AUFGABEN -
1. Beantworte anhand des Textes über Antischockhosen:
(a) Was geschieht laut Text, wenn die Hosen mit einer Schere aufgeschnitten werden?
(b) Was konnte ein Cochrane-Review nicht nachweisen?
(c) Unter welchen Bezeichnungen sind Antischockhosen ohne Luftkammern bekannt?
2. Fasse den Text über Antischockhosen in zwei Sätzen zusammen.
3. Schreibe den Text über Antischockhosen nach seinem letzten Satz weiter.

Der Einsatz von Antischockhosen ist nicht unumstritten. Kritiker führen neben den hohen Kosten auch andere Probleme in die Diskussion. Oft ist das Personal von Notaufnahmen in Krankenhäusern im Umgang mit solchen Hosen nicht geschult. Es kann passieren, dass die Hosen mit einer Schere aufgeschnitten werden, mit fatalen Folgen, da der Blutdruck durch die schlagartige Dekompression massiv abfällt. Deswegen wurde an MAST ein Warnhinweis, die Manometer der Hosen langsam zu öffnen und die Hosen in keiner Weise aufzuschneiden, angebracht. Auch ist die Effektivität umstritten. Ein Cochrane-Review konnte keinen Überlebensvorteil nachweisen.[7]

Seit einigen Jahren sind Antischockhosen auf dem Markt, die ohne Luftkammern arbeiten. Sie werden als Non-Pneumatic Anti Shock Trousers (NP-AST), L-Mast oder Non-pneumatic anti-shock garments (NASG) bezeichnet. NP-AST / NASG sind in der Anschaffung billiger und in der Handhabung einfacher und sollen denselben Zweck erfüllen.

ANGEZEIGTE DATEN -
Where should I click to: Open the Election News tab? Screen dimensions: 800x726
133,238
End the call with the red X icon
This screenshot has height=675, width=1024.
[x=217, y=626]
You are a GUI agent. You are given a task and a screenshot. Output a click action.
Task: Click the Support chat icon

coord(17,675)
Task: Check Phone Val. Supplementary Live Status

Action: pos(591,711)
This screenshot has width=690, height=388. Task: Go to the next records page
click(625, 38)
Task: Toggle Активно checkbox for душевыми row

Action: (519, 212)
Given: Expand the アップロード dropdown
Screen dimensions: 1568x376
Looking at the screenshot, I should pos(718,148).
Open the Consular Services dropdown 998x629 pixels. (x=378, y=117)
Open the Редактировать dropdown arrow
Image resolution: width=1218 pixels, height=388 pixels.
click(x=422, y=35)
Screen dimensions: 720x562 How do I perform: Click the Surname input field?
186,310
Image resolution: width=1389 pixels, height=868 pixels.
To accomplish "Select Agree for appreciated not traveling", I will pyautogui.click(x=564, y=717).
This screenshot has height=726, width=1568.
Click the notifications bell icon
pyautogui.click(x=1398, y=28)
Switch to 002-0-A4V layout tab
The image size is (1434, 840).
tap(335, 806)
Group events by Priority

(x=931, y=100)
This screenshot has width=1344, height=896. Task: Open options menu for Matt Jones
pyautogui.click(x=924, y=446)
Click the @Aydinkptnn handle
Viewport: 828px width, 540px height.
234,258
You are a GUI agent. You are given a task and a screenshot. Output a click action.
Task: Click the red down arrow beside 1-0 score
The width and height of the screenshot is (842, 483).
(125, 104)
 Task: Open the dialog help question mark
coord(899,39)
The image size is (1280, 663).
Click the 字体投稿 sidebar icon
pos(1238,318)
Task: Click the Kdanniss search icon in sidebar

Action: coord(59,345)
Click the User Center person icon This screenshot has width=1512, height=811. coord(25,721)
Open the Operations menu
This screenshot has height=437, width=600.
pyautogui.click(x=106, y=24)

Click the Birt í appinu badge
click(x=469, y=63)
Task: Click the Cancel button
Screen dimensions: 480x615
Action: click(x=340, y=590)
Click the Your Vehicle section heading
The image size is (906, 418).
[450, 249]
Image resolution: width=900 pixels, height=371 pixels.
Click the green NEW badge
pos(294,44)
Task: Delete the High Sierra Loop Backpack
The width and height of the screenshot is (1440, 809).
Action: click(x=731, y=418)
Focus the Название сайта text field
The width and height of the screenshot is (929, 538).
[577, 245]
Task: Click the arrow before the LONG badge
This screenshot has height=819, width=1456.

LÖSUNGEN -
1.
(a) Der Blutdruck fällt durch die schlagartige Dekompression massiv ab, mit fatalen Folgen.
(b) Einen Überlebensvorteil.
(c) Als Non-Pneumatic Anti Shock Trousers (NP-AST), L-Mast oder Non-pneumatic anti-shock garments (NASG).

2. Antischockhosen sind umstritten, weil sie teuer sind, Notaufnahmepersonal oft nicht im Umgang mit ihnen geschult ist und ein Cochrane-Review keinen Überlebensvorteil nachweisen konnte. Seit einigen Jahren gibt es Modelle ohne Luftkammern, die billiger und einfacher zu handhaben sind und denselben Zweck erfüllen sollen.

3.
  • F. Lateef, T. Kelvin: Military anti-shock garment: Historical relic or a device with unrealized potential? In: J Emerg Trauma Shock., 1(2), Jul 2008, S. 63–69. PMID 19561982
  • F. J. Seibert, B. Schatz, B. Petutschnig, G. Prause: Non-Pneumatic Anti Shock Trousers (NP-AST). In: European Surgery, Volume 34, Supplement 2 / 2002, S. 37–40.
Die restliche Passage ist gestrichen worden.